### Directions
Given the records below, the lines starting at the line with "Task: Click the h-3 height result" and ending at the line with "Viewport: 903px width, 493px height." should be output exactly, both end lines kept and pictures left out.

### Provided records
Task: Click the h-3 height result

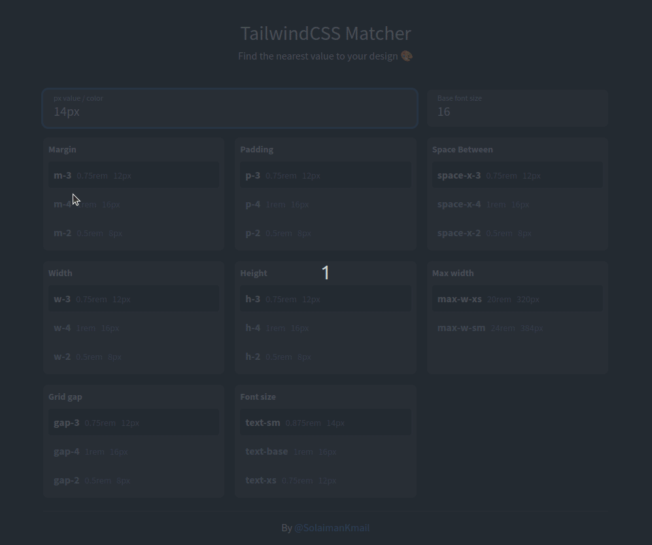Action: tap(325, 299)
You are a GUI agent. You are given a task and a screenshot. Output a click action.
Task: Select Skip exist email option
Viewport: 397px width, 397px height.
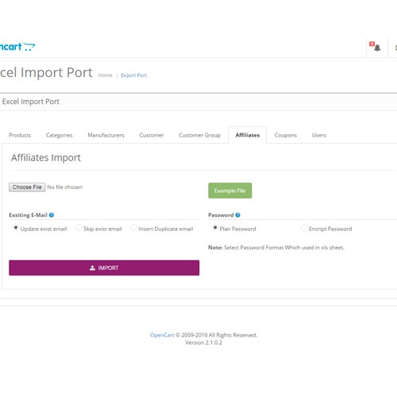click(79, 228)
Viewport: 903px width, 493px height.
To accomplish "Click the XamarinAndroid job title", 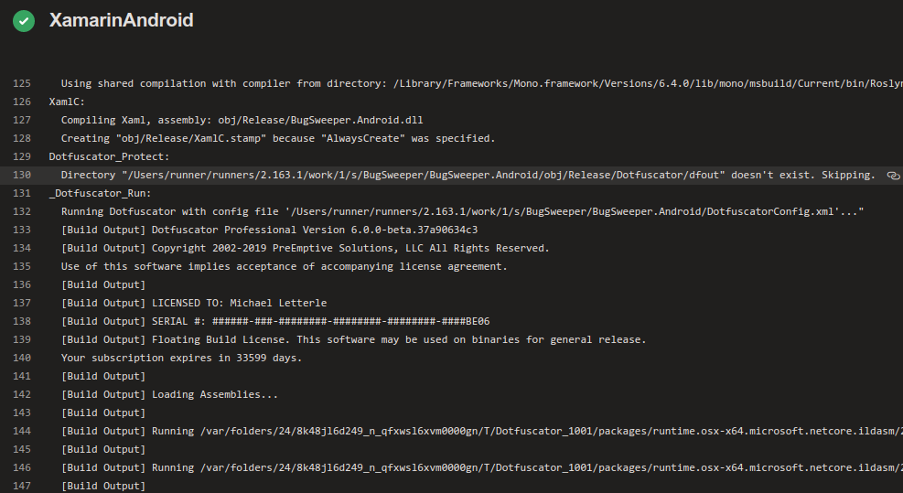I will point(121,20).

==

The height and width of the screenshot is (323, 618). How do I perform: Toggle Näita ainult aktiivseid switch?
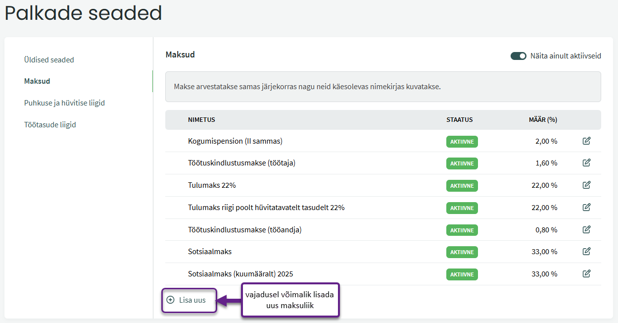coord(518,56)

### Solution
Task: Click the h-3 height result

Action: tap(325, 299)
You are a GUI agent. You are given a task and a screenshot. Output a click action.
Task: Select Skip exist email option
Viewport: 397px width, 397px height.
click(79, 228)
Viewport: 903px width, 493px height.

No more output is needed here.